How do you change mags while prone or in a defensive position with the BAR?

What kind of sustained fire do you think your loader could help you keep up?

There were good reasons that the British didn't adopt the BAR during the trials which lead to the Bren.

Largely they were the same reasons they converted their Brens to 7.62 rather than adopting the C2/L2 family.

The BAR is an "automatic rifle", the Bren is a "light machinegun".

:50cal:

They didn't adopt a light automatic rifle variant of the FN FAL as a section weapon because they decided magazine feed wouldn't allow them to produce enough fire and a LAR was too likely to reproduce the Bren's principal deficiency in the LMG role - excessive accuracy (doesn't give a large enough beaten zone.) They wanted a belt-fed machine gun (having been so often on the wrong end of one against the Germans in 1939-'45) so they adopted the FN MAG as the L7 GPMG in the light role (bipod and shoulder stock) and were pleased that it is nicely convertible to a sustained fire role with a tripod kit, making an effective replacement for the water-cooled Vickers that had been used for this by support battalions (infantry specialised with mortars, medium machine guns, and light anti-aircraft weapons and parcelled out by brigades to support their infantry battalions.) It was part of an overall revamp of infantry tactics and establishments in the evolution of an increasing mechanised and armoured army.

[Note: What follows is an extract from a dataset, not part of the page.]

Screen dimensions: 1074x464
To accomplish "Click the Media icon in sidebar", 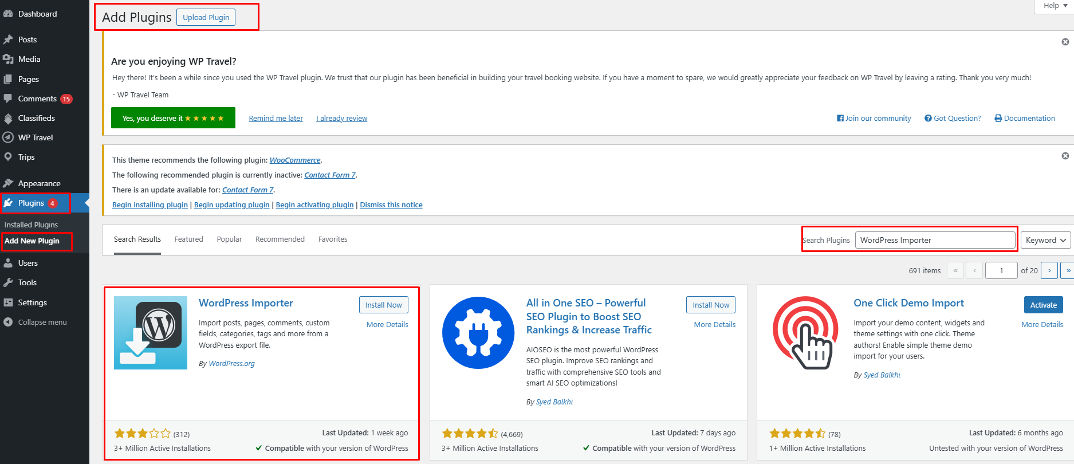I will click(x=8, y=59).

The Brens were converted to 7.62mm NATO and retained for use by non-infantry units for whom the belt-fed machine gun was not deemed necessary, e.g. local area defence for artillery units. The infantry did sometimes still use it in some circumstances e.g. we had them in Belize (1986) on a scale of one per platoon, but didn't take them on routine patrols of up to section strength as eight or nine AR-15s with full-auto capacity weren't much helped in close jungle by a longer, heavier magazine fed LMG for which we couldn't carry as much ammo.

The Bren is a very good thing of its kind, and as an LMG certainly better than the BAR which was designed some time before when the role was not as well defined.
 
The Bren is a very good thing of its kind, and as an LMG certainly better than the BAR which was designed some time before when the role was not as well defined.

Good points there from someone who obviously knows from real experience.

As a matter of interest, the REME had them fitted in large numbers to all their vehicles in Gulf War 1 - I remember seeing one FV438 with one on a pintle mount at each corner, and a REME soldier - a SNCO - won a posthumous medal using one in a firefight.

tac
 
This whole business of the Bren being 'too accurate' is a bit bizarre, especially when tied to a claim of the beaten zone being "too small."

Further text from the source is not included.